Published
11/07/2025Author
Sarah PoucherGiven the ongoing inflationary pressures facing farming businesses, there is an increasing trend in assessing alternative ways to farm more effectively, managing the relentless rise in costs.
Contract Farming Agreements (CFAs) are becoming an increasingly attractive option for farmers, offering a flexible and more cost-effective approach to agricultural production. These agreements allow landowners and contractors to share responsibilities, risks and rewards while maintaining independence and control over their businesses. The agreement also allows the farmer to retain certain tax status and reliefs where applicable.
In a typical CFA, the landowner retains occupation of the land and provides resources such as buildings and fixed assets. The contractor is responsible for the operations and typically provides the machinery and equipment. At the end of the cropping year, profits are shared according to a pre-agreed formula, typically after paying a basic return to each party for their contributions.
For landowners looking to reduce their involvement in hands-on farming, or those without the capacity to manage operations, CFAs offer an alternative to generate income while preserving long-term land value. It also provides additional benefits from professional management and economies of scale.
For contractors, these agreements offer access to additional land without the need for substantial capital investment or costly tenancies. They also enable business growth by increasing scale and spreading costs across a larger area.

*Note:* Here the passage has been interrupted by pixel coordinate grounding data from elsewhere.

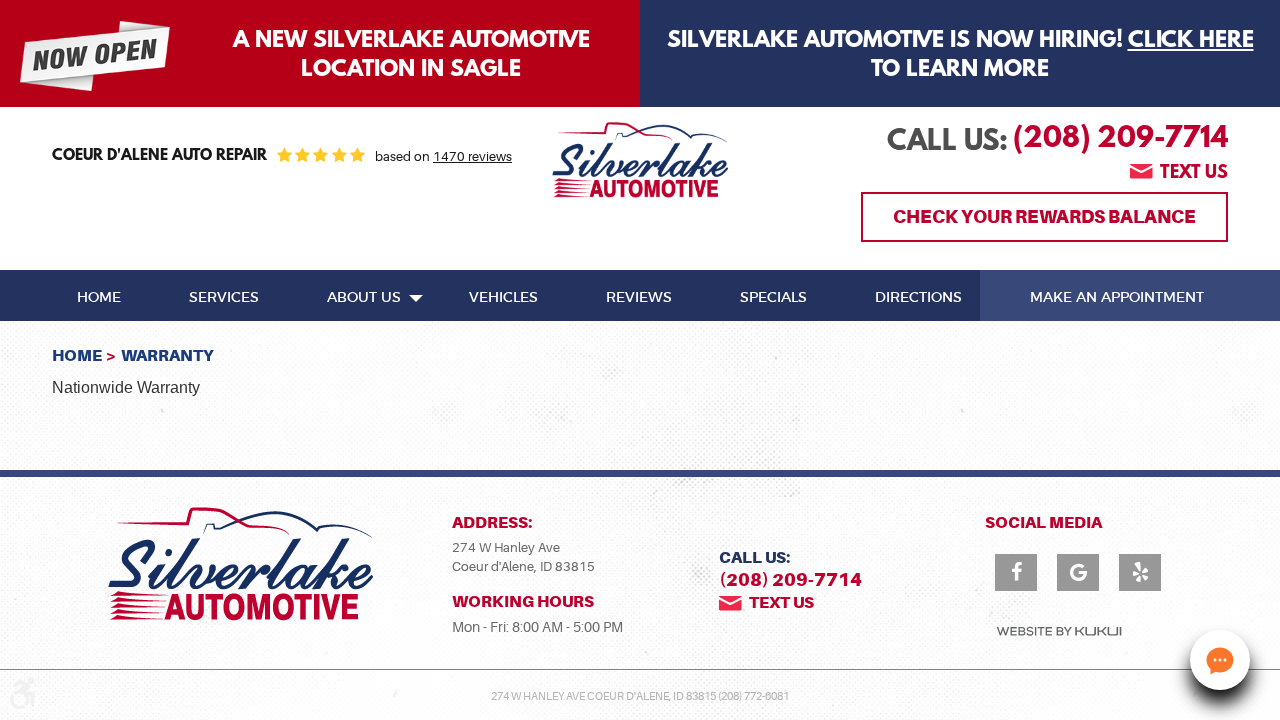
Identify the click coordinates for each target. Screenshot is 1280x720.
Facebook (1016, 572)
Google (1078, 572)
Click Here (1191, 41)
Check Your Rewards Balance (1044, 216)
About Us (364, 298)
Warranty (167, 355)
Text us (1194, 174)
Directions (918, 298)
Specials (773, 298)
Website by (1059, 631)
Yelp (1140, 572)
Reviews (639, 298)
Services (224, 298)
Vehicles (503, 298)
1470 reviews (472, 156)
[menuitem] (99, 296)
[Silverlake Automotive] (640, 160)
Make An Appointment (1117, 298)
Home (99, 298)
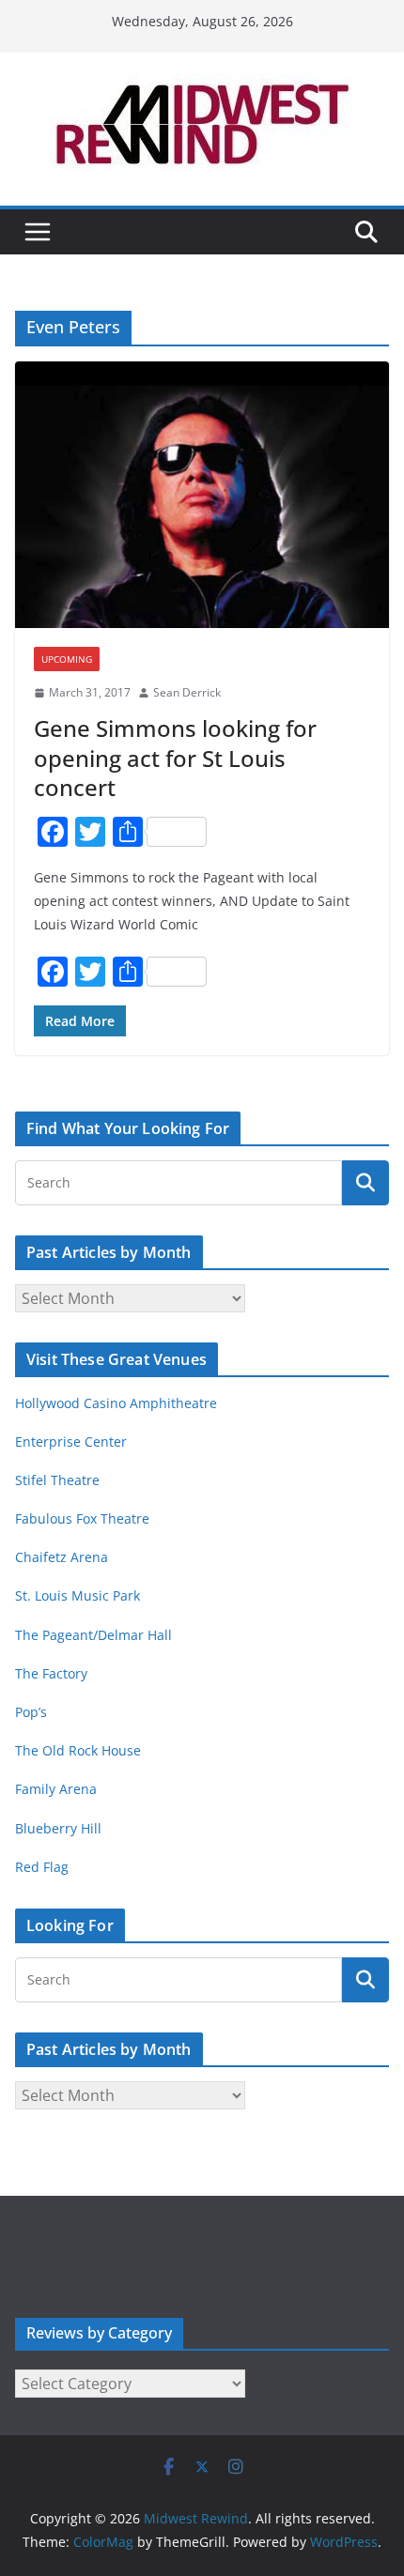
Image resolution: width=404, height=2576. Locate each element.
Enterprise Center (71, 1441)
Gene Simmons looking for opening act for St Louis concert (175, 757)
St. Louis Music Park (77, 1595)
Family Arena (56, 1789)
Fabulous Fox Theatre (82, 1518)
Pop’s (31, 1712)
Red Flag (42, 1867)
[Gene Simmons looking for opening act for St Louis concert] (202, 494)
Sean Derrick (187, 692)
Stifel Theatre (57, 1480)
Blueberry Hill (60, 1828)
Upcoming (66, 659)
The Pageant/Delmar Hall (93, 1635)
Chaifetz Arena (61, 1557)
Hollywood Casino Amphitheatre (116, 1403)
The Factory (51, 1673)
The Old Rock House (78, 1750)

CFAs require careful planning and legal oversight. Clear terms on profit-sharing, decision-making, and dispute resolution are essential to ensure a successful partnership.
Brown&Co manage over 25,000 hectares of land on Contract Farming Agreements and have an in-depth knowledge on the systems required to implement and manage these ventures. The coverage of land allows up to date benchmarking figures to compare the financial and operational performance of a business against industry standards or peers, serving as a vital tool for identifying areas for improvement and enhancing overall efficiency.
Contract farming agreements are well-placed to support further collaboration, innovation, and cost saving resilience in a changing economic and environmental landscape.